Penn Vet Researchers Develop First Lab-Grown Adrenal Organoid That Mimics Human Stress Response And Tissue Complexity

Researchers at Penn Vet have created functional adrenal organoids that produce cortisol, offering a new way to study stress and treat adrenal insufficiency.

By: AXL Media

Published: Mar 31, 2026, 11:23 AM EDT

Source: Information for this report was sourced from University of Pennsylvania

Replicating the Body’s Stress Command Center

The adrenal glands, walnut-sized organs situated above the kidneys, serve as the body's primary source of essential survival hormones, including the "stress hormone" cortisol. Despite their critical role in regulating metabolism and responding to trauma, the early developmental stages of the human adrenal cortex have remained historically difficult to study. Researchers at the University of Pennsylvania School of Veterinary Medicine have now bridged this gap by creating a lab-grown organoid system that faithfully mimics the complex tissue structures and hormonal functions of a developing human adrenal gland.

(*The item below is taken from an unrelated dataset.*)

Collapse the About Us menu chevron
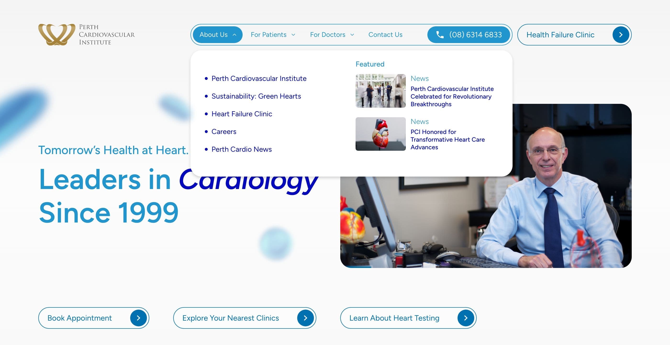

Step-by-Step Engineering of Complex Tissue

The research team, led by Kotaro Sasaki and Michinori Mayama, utilized human-induced pluripotent stem cells to reconstruct the gland's development. Unlike previous attempts that lacked functional depth, this study identified the specific signaling interactions required between different cell populations to form a layered 3D structure. A key discovery was the role of the adrenal "capsule"—the connective tissue surrounding the gland—which provides the essential chemical cues to establish the progenitor cells responsible for hormone production.

Functional Cortisol Production in a Controlled Setting

The most significant milestone of the new organoid is its proven functionality. When exposed to adrenocorticotropic hormone—the signal the brain typically sends to trigger a stress response—the organoids successfully produced both cortisol and androgens. This ability to respond to external stimuli allows scientists to model how the human body reacts to stress at a molecular level within a controlled laboratory environment, offering an unprecedented look at a biological process that was previously "inaccessible" deep inside the body.